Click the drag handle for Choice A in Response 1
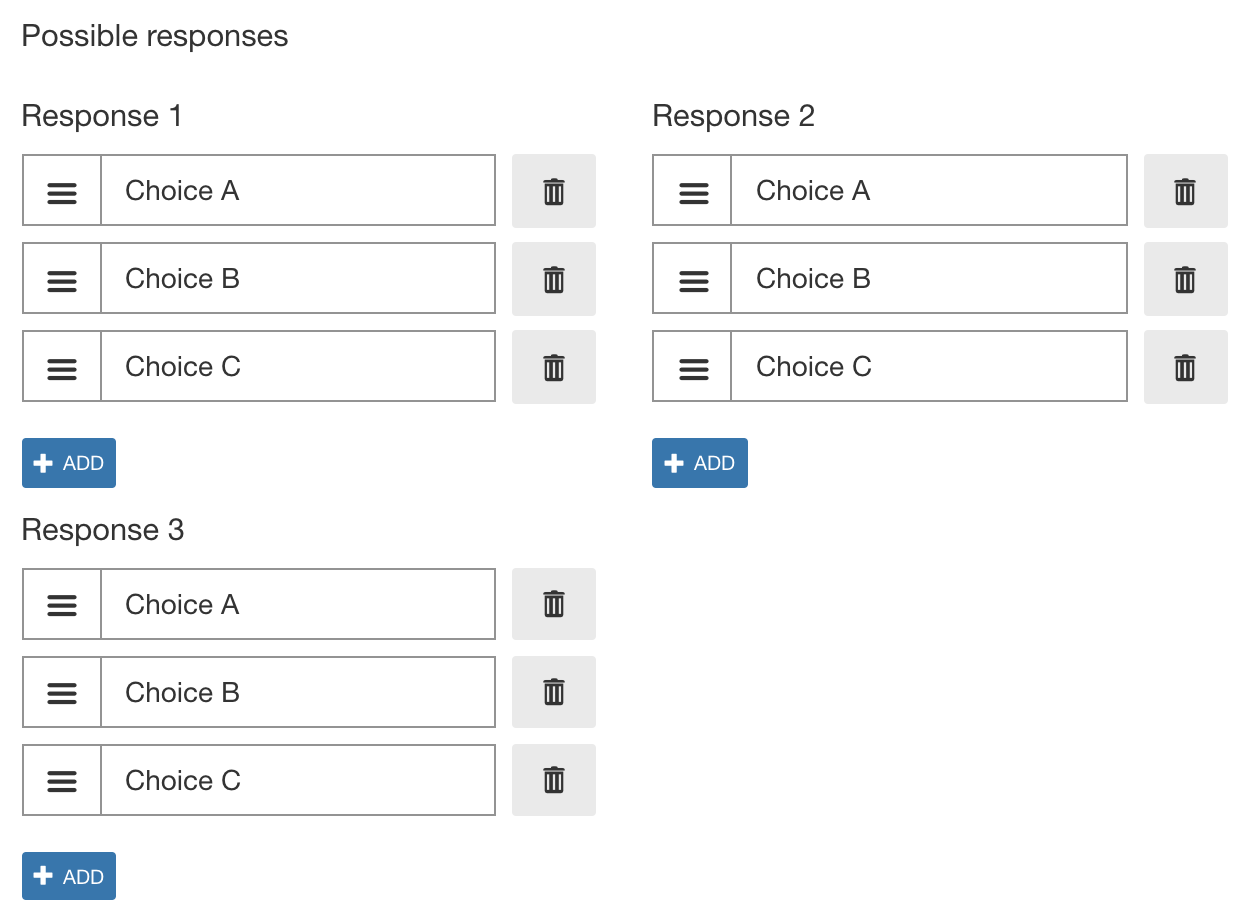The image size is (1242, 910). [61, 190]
...
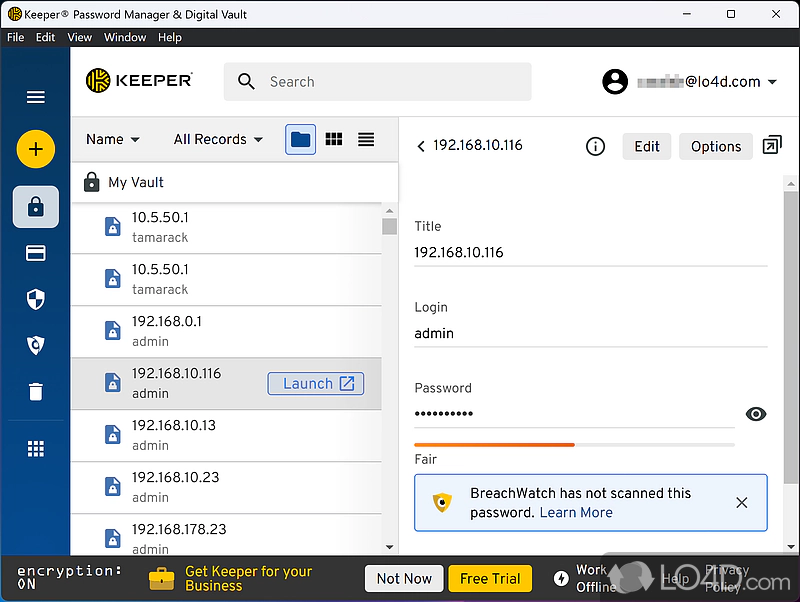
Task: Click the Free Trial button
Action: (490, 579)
--
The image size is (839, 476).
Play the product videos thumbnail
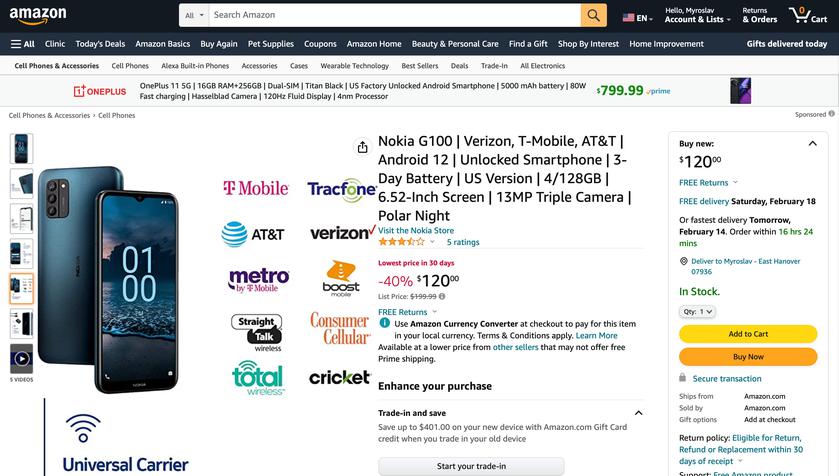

- WORK TO COMPLETE: Reproduce the lines of the entries above from the one with "The image size is (839, 476)." to the one with "Play the product videos thumbnail", both included, exactly and without any other line.

- THE ANSWER:
The image size is (839, 476).
Play the product videos thumbnail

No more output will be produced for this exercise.